The Kazakhstan government has cancelled its joint Russian-Kazakh Ishim micro-satellite launcher project ahead of testing planned for this year.

Insurmountable technical problems including trying to land the project's modified RSK MiG-31 Foxhound carrier aircraft with a micro-satellite launcher still attached doomed the project.

The MiG-31 was to carry a three- or four-stage 10,000kg (22,000lb) solid-propellant rocket with its micro-satellite payload.

The rocket and its payload would be flown to an altitude of 49,000-65,500ft (15,000-20,000m), at which point the rocket would be dropped and its engines ignited.
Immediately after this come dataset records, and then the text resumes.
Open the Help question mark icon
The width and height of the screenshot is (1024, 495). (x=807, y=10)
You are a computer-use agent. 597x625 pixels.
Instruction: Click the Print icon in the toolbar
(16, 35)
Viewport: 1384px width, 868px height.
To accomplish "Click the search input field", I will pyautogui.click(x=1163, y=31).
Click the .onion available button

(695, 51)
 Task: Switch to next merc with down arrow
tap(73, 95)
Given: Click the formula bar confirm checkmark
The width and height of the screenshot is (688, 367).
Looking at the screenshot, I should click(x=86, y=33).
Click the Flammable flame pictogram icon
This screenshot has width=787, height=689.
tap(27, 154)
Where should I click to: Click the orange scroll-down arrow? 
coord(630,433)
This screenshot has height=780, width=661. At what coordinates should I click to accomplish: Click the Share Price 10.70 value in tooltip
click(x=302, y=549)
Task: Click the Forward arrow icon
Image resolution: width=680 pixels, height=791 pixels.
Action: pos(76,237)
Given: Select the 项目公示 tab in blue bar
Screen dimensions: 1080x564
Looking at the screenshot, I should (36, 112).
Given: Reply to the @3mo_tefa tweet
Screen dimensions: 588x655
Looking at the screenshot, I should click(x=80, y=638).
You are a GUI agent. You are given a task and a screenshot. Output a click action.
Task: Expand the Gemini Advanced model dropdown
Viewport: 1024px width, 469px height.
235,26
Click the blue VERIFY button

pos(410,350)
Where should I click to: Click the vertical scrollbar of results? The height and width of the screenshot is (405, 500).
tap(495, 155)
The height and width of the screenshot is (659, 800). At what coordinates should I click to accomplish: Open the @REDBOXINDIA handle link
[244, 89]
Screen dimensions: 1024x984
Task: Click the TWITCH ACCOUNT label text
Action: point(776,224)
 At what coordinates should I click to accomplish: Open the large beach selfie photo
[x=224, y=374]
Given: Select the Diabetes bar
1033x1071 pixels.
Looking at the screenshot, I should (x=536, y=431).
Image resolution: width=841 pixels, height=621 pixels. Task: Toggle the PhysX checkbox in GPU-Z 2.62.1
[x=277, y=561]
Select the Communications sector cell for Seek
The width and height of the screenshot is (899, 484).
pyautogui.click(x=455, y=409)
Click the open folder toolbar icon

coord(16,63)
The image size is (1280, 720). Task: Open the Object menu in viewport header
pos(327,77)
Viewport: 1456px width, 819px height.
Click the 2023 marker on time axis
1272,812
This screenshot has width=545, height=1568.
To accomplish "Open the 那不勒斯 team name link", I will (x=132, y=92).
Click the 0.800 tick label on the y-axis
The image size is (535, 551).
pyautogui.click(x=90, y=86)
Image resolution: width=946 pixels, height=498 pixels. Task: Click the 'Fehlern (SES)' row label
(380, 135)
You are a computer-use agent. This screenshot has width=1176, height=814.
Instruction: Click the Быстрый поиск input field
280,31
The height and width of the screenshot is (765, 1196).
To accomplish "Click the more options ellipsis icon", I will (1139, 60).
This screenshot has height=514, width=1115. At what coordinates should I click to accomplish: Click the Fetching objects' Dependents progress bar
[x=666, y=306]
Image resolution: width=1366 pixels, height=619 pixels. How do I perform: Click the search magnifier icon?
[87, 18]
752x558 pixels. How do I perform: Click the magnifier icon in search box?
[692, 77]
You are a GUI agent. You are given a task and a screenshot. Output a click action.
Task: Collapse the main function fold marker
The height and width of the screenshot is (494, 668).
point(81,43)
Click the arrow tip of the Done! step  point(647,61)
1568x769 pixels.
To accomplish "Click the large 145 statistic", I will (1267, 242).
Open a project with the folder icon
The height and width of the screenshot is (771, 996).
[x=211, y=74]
"Its technology is very complicated. No one proved the MiG could land [with a rocket still attached]. It was a decision of the Kazakh people," says Russian Federal Space Agency international relations director Vyacheslav Lisitsin.

He added that the two parties had concluded that there was an insufficient market for the project's services considering its technical difficulties but that Russian-Kazakh co-operation was much wider and that would continue in many areas including space navigation.

Moscow-based RSK MiG and Russia's Institute of Heat Engineering were developing the system.

Although the market was deemed insufficient, the project had received enquiries from Israel Aerospace Industries, Finmeccanica, Rafael and Surrey Satellite Technology (Flight International, 7-13 March 2006).